Esta mañana he asistido a las ponencias finales y a las conclusiones del seminario. Somnoliento como estaba, he necesitado de todo mi cerebro para mantenerme al tanto do lo que se decía y apuntar lo que pudiera interesar en Madrid. Después de los agradecimientos y la despedida oficial, hemos desalojado la sala de conferencias. En los pasillos, he dado mi tarjeta a todos los que me conviene que la tengan y he obtenido la de lodos aquellos cuya tarjeta me conviene a mí tener. Entre ellos, y lo admito con bochorno, estaba el funcionario griego. Algunas personas que deseaban disponer de algún contacto en mi país se han visto forzadas a efectuar la misma transacción conmigo. Les gustase o no, era el único que estaba a mano allí.

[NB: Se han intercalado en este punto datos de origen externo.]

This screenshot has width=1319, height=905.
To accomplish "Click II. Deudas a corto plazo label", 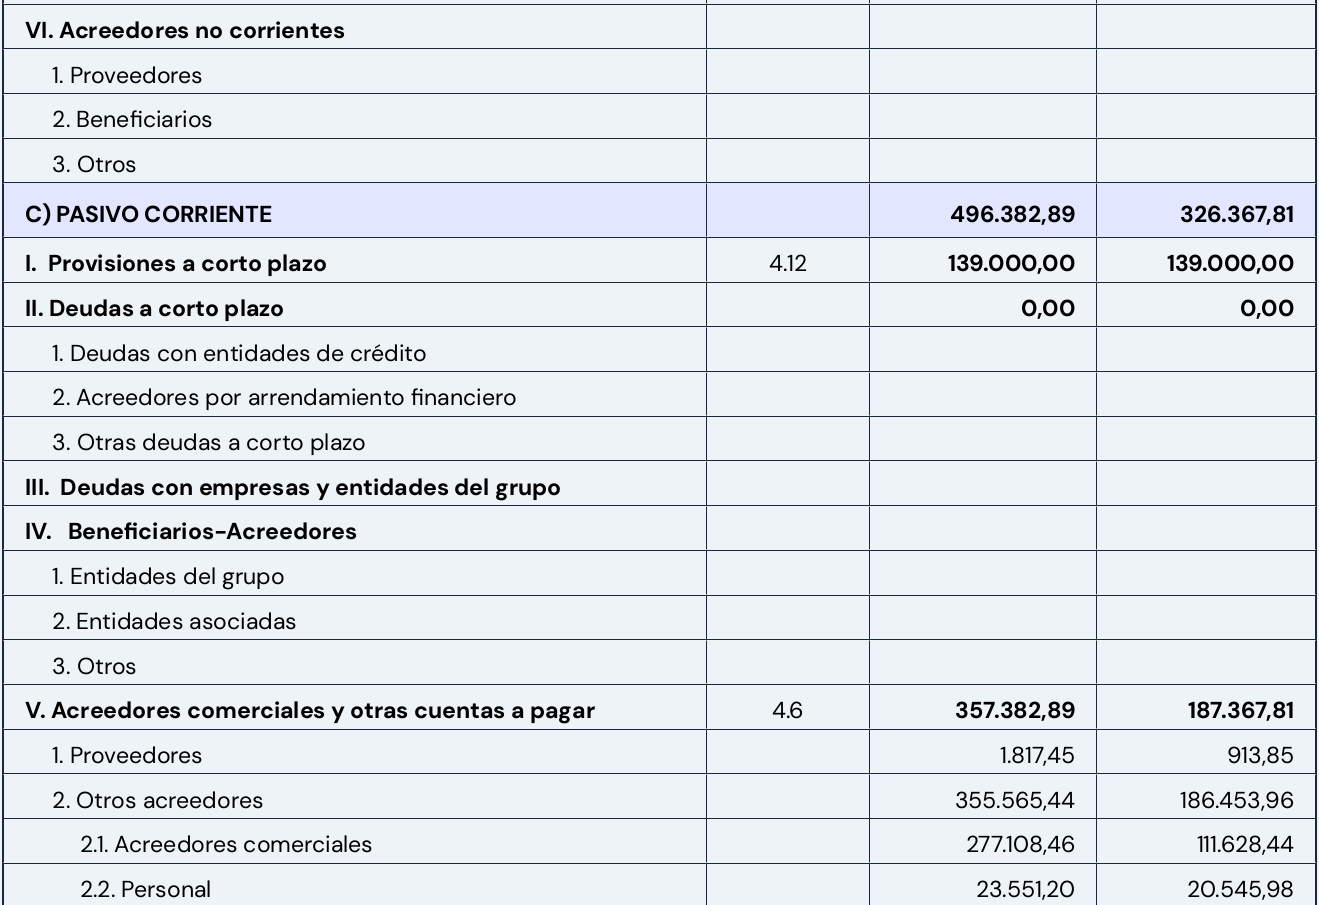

En un momento en que me he quedado solo se ha acercado Birgit. Me ha dado su tarjeta y no me ha dejado decir nada. Tampoco ha consentido que le diese la mía. Se ha ido sonriendo, después de apretarme las manos y mirarme haciéndome notar los diez anos de diferencia, insultantemente a su favor.

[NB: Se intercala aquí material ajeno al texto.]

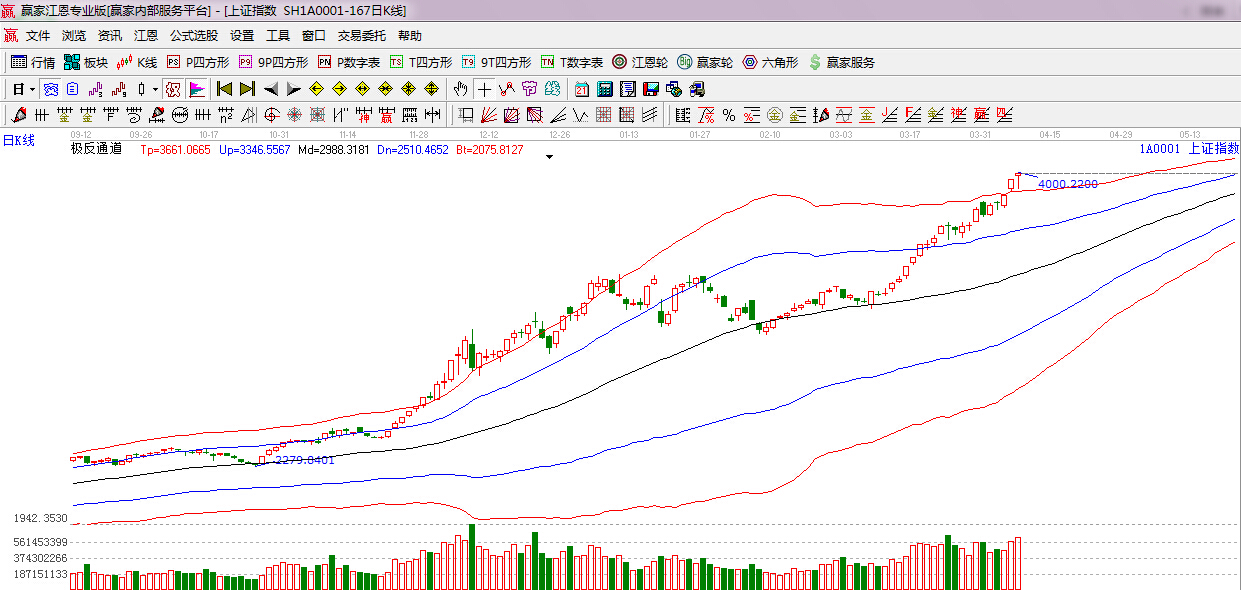Jump to first bar arrow icon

He comido por última vez con Véronique. Su avión salía a las cuatro y media. Por tanto, no ha habido mucho tiempo. Hemos hecho votos de mantener una comunicación que no mantendremos y la he invitado a tomar café. A ella y a los otros dos. Cuando han intentado fraccionar el importe de la factura, me he apoderado de ella y les he disuadido bruscamente. Aun arrostrando lo que hubiera que arrostrar por haber tomado el café con aquellos dos sujetos, no podía permitir que nuestro último acto común (entre Véronique y yo) fuera juntar monedas sobre una mesa. He firmado la factura y he pedido que la cargaran en mi cuenta. En rigor, será el banco quien les invite.

El día anterior, durante la comida, nos había servido una camarera italiana. Yo había pedido algo en alemán, pongamos que una cuchara. Al traérmela, me había dicho en mi idioma:

– Su cuchara, señor.

Su acento me sonó sudamericano. Le pregunté si procedía de aquella zona (tenía la tez muy morena y sus facciones me parecieron aindiadas). Denegó con la cabeza, complacida. Nos contó que había nacido en Napóles y que había trabajado en Brasil, Venezuela, Inglaterra, Suiza y algunos otros sitios que no recuerdo. Dominaba también el inglés y el francés y charlamos durante cinco minutos en una mezcla de cuatro lenguas. Aparentaba unos cuarenta años. Era una mujer inusualmente cálida.